(Word and element location data)
_ _ _ _

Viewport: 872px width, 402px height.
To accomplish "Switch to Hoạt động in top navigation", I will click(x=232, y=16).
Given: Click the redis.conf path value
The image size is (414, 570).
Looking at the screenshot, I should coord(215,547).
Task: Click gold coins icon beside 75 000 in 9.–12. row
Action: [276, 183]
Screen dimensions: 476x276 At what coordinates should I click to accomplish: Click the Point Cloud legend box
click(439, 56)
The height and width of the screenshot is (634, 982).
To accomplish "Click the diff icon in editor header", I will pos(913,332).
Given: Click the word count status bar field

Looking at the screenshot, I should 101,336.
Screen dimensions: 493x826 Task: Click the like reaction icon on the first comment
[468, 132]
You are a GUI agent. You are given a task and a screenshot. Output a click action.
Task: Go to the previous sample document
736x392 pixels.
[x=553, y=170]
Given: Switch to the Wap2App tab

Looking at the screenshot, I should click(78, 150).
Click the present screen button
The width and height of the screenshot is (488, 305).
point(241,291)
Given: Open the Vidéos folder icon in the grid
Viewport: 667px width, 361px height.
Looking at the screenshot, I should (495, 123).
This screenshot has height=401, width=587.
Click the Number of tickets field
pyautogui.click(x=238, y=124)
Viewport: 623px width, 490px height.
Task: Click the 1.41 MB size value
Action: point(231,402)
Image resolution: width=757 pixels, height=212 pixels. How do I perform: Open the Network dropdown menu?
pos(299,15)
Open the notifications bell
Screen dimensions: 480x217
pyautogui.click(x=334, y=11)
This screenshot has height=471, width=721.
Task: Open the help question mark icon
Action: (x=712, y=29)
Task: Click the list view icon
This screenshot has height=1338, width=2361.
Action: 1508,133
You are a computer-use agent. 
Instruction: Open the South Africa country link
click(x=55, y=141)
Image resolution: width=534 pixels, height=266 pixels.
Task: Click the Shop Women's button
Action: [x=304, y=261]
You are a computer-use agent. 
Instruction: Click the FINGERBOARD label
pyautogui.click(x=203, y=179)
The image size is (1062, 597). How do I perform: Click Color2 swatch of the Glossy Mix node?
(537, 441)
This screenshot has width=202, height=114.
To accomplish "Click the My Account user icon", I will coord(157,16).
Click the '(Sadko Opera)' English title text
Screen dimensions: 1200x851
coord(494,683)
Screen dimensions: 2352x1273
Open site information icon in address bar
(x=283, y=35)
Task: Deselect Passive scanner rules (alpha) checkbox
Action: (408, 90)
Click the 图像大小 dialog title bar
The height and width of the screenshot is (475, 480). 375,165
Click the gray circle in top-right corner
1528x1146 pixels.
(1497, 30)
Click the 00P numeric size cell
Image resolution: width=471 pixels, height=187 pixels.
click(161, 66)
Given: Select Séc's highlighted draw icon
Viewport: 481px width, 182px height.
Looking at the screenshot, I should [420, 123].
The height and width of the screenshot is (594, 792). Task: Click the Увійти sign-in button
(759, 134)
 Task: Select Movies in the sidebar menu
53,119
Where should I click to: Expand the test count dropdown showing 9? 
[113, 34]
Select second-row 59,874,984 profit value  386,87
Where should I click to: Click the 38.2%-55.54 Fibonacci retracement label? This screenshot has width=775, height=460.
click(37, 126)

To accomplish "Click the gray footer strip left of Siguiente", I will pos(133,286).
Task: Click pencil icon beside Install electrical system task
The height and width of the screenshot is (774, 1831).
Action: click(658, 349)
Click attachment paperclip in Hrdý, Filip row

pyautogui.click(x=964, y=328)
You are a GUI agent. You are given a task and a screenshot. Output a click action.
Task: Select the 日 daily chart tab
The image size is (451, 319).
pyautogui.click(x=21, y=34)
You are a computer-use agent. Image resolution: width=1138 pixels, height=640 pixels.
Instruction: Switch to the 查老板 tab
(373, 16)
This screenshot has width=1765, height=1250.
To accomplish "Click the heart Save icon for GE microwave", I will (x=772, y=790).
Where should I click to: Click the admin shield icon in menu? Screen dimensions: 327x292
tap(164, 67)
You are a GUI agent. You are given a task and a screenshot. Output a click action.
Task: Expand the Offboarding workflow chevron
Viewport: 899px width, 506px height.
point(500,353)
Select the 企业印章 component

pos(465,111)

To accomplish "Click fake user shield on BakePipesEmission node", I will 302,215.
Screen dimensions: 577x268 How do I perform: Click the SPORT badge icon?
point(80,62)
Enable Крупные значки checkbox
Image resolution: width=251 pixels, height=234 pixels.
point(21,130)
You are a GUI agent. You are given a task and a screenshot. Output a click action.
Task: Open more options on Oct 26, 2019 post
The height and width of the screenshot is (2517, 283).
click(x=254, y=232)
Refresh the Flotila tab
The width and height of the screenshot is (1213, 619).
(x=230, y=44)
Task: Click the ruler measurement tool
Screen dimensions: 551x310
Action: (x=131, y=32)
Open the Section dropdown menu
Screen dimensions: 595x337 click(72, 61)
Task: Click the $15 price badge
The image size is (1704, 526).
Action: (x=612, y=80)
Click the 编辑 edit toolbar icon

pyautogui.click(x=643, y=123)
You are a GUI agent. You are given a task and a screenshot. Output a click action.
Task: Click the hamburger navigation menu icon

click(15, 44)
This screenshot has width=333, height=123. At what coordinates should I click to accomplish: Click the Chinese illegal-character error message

_ _ _ _

# Task details:
Copy every line of the material that contains the word "beside".

# Finished exercise:
Task: Click gold coins icon beside 75 000 in 9.–12. row
Task: Click pencil icon beside Install electrical system task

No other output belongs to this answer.